> _PROBLEM SET_
[1] According to the essay on Facebook, in what year did the writer open a Facebook account?
[2] Summarize the essay on Facebook in two sentences.

> _PASSAGE SHOWN_
+---+
I've been exposed to the internet since 2010, having an explicit knowledge of it and only having access to it in 2011. In 13 years, the cost of using the internet has marginally reduced. Many social apps thrived because they enjoyed the benefit of early adoption, they existed when people were mainly fascinated by the internet.
The huge cost of using some social applications created a distinct value for social apps. I remembered people who paid heavily to use social applications just to update their social lives, check their emails, check up on their pen pals, or even enjoy that exotic feeling of talking to people thousands of miles away.
Never Underestimate The Importance Of Social Need
In Nigeria, social applications broke the protocol of having real-time companions to meet social needs, people were happy to talk to others of different races and everyone wanted to get this traction. People didn't mind paying for this. It reminds me of TikTok nowadays: the thoughts of getting traction, going viral, getting noticed, and getting loads of followership.
Even before the sophistication of monetization, people gladly paid for socializing. I opened my Facebook account in 2011, this was a time when mobile phones were quite expensive, but I must say that the cost of being exposed to some of the most relevant social spaces wasn't entirely futile.
Facebook & Its Intrinsic Relevance
I still feel attached to my Facebook account somehow even if I could entirely dispose of it and not feel any real-time loss, but I haven't. I think a lot of people who have moved on from Facebook or are no longer active, have different weird reasons why they still come back.
For me, one of those weird reasons is that Facebook is like a memory card, that has certain documentation of my progress in almost all aspects of my life.
It's one of those social platforms where I began growing my social skills, most of the conversations I had as a teenager are still present there, I like going back to some of these conversations to read the messages of the business transactions I had with people.
Some of these people gave me my first writing gigs.
Continuous Conversations leaves a mark
I remember the conversations I had with my coworkers, I could literally click on the comment thread and relive some of those moments. It was like a cache for some of the old photos I posted, I could do documentation using these pictures because it's the only place I could check and show people throwback of when I was even 19.
Although, sometimes, I wish I can delete these pictures, delete the conversations or the people, and move them to somewhere safer or more private, I can guarantee you that some people are attached to places like Facebook because it has formed part of their history.
Real life transitional Advantage
Some of the most incredible stories or even the friendship and companionship that extended to real life.
Although Facebook makes it easier for people to create fake lies and fantasies, we can't help but admit that one of the reasons why Facebook will maintain a sizeable of their population from the early days is because some people have taken time to build a valuable online presence for themselves, that might not be monetarily valuable but carry a lot of rich information and details of their past.
Sometimes, the only way to notice how far one has come or grown is to go back in time to check who they were, the lives they lived, and the conversations they created and measure it with how refined they have become in terms of age, development, and character. This value might just be abstract as one cannot measure it in dollars.
+---+
Records in a dataset
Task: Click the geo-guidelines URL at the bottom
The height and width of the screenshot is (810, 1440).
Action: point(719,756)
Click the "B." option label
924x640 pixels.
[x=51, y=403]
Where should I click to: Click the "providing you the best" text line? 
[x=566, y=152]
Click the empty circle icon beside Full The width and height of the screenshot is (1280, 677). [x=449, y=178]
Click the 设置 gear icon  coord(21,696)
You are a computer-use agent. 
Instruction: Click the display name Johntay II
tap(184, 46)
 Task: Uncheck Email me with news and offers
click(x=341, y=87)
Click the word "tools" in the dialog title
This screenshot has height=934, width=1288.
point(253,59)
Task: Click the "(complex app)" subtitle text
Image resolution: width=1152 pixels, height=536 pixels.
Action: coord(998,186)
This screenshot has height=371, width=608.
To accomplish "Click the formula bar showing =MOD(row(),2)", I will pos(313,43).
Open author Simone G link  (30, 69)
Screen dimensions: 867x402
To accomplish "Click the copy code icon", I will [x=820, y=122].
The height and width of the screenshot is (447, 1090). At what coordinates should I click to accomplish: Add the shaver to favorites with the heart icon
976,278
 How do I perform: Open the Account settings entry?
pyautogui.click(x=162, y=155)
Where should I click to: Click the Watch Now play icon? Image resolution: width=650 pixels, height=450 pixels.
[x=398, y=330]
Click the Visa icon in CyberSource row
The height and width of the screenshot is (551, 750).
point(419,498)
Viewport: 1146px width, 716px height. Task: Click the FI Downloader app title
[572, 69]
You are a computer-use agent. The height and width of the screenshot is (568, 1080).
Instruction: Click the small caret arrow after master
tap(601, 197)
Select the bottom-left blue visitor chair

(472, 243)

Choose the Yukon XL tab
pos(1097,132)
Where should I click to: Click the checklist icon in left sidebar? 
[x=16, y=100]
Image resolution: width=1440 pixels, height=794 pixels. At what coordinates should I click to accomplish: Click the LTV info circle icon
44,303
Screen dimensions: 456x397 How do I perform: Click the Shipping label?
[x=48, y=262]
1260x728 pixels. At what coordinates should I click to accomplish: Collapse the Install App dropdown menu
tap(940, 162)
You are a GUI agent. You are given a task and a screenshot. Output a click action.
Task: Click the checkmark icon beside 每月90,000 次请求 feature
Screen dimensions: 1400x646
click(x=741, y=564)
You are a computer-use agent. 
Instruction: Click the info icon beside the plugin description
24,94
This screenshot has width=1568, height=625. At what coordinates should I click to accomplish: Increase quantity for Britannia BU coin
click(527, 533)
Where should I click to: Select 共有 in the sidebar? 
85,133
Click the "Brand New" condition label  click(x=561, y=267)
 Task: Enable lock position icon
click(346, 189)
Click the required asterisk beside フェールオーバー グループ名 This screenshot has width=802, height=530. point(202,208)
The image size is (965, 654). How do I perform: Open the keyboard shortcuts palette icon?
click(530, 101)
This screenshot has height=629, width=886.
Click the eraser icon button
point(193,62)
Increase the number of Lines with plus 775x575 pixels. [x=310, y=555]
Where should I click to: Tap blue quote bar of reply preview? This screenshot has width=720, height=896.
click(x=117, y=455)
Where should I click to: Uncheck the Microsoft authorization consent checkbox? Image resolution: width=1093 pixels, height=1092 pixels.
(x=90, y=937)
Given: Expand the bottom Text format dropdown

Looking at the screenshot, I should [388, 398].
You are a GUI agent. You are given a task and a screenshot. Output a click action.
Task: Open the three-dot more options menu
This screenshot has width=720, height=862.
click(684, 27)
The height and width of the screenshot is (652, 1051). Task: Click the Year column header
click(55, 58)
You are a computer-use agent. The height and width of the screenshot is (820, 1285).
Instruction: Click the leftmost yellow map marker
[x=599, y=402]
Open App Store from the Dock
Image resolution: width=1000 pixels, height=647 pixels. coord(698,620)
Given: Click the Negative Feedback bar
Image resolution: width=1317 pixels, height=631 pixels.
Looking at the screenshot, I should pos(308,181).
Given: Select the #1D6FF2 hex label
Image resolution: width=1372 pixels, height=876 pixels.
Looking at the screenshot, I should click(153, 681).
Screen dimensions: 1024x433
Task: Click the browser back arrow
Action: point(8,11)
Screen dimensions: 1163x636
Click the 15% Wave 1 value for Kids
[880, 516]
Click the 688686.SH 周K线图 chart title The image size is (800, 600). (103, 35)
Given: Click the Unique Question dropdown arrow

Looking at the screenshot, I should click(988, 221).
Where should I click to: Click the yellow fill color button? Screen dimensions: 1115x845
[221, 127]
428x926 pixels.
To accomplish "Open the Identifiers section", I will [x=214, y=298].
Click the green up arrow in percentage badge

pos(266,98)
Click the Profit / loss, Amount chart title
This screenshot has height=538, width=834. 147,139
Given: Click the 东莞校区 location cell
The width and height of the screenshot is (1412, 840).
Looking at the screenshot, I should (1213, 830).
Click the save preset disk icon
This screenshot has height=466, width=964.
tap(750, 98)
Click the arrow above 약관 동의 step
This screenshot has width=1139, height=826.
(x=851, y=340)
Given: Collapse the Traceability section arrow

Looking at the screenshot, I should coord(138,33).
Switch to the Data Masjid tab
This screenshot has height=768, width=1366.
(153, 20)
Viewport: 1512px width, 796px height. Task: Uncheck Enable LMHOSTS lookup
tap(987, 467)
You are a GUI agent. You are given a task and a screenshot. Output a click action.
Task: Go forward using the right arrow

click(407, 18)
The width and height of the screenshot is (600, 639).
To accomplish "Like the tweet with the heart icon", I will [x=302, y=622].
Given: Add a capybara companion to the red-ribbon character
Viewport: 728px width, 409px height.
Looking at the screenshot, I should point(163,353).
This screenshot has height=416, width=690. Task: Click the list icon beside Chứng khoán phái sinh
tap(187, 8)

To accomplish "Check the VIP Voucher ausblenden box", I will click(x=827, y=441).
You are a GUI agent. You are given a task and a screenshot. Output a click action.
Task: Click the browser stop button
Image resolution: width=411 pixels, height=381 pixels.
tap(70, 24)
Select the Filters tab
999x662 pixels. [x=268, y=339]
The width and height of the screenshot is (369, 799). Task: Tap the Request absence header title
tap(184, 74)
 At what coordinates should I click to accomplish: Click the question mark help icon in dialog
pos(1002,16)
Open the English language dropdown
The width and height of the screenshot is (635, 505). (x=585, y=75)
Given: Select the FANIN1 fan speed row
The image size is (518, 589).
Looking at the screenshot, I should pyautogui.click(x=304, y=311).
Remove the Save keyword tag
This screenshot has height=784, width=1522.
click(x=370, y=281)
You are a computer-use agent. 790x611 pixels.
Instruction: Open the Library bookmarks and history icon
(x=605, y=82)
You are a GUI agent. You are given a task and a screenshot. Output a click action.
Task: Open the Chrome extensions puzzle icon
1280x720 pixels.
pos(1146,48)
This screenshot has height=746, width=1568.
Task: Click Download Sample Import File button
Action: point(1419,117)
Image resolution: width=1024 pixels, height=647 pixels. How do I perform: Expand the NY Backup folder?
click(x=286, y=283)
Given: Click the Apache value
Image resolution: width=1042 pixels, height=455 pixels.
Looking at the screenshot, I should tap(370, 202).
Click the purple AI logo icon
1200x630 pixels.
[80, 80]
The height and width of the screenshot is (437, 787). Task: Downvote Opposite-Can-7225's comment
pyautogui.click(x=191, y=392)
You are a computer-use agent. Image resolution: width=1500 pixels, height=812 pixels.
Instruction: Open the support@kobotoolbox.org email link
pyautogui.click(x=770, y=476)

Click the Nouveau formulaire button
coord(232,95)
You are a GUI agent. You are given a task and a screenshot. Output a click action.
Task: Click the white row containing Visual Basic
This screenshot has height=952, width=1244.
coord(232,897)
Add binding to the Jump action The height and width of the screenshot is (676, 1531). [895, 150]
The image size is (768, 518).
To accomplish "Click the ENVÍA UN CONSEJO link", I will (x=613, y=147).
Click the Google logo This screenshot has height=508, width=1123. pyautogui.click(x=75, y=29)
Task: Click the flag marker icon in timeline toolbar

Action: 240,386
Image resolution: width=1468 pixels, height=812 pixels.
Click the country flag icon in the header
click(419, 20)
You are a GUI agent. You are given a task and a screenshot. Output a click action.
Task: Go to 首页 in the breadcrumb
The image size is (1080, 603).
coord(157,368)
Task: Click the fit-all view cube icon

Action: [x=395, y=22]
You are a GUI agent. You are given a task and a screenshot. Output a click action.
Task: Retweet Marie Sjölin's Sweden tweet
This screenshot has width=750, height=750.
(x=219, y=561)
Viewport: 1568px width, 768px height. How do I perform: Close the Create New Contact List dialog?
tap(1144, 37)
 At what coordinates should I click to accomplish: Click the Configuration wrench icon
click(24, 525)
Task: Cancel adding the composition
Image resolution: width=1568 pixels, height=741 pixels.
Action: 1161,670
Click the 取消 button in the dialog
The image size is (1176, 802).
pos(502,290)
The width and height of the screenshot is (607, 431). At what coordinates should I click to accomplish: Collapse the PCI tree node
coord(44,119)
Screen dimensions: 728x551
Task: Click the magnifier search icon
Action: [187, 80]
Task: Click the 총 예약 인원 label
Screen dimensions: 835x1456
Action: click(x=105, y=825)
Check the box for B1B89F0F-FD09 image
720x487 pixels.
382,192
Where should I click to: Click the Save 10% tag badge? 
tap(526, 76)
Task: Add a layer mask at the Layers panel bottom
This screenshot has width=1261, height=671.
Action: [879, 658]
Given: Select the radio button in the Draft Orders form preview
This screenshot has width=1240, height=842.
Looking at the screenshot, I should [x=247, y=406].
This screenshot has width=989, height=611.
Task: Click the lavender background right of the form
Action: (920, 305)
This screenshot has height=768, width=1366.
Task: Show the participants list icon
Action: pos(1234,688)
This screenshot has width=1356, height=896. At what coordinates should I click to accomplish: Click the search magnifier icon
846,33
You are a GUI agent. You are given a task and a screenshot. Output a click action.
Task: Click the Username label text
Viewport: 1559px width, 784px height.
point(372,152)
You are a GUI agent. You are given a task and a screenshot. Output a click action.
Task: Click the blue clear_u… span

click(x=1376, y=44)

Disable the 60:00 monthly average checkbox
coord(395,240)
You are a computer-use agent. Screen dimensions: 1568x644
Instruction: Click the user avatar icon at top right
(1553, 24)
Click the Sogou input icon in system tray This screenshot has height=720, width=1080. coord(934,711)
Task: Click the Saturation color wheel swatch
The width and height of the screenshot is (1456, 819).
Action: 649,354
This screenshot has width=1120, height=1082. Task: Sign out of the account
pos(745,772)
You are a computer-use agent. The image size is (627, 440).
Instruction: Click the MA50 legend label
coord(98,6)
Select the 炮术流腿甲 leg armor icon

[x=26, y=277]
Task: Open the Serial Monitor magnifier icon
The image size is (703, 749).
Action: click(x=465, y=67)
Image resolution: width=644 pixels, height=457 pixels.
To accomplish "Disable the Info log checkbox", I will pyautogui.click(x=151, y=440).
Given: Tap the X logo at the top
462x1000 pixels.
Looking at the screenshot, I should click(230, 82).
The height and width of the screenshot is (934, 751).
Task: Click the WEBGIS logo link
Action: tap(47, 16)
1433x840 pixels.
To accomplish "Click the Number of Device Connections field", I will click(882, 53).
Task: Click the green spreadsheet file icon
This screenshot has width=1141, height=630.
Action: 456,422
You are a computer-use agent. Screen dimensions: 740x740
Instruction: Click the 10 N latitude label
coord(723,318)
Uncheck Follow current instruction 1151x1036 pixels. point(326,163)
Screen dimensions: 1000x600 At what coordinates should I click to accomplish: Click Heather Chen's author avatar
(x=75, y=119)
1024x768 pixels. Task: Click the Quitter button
+---+
> _YOUR RESPONSES_
[1] 2011

[2] The writer recalls that people once paid heavily to use social apps, which in Nigeria let them talk to people of different races in pursuit of the kind of traction now sought on TikTok. The writer remains attached to a Facebook account opened in 2011 because it documents progress, old conversations and photos, a value that cannot be measured in dollars.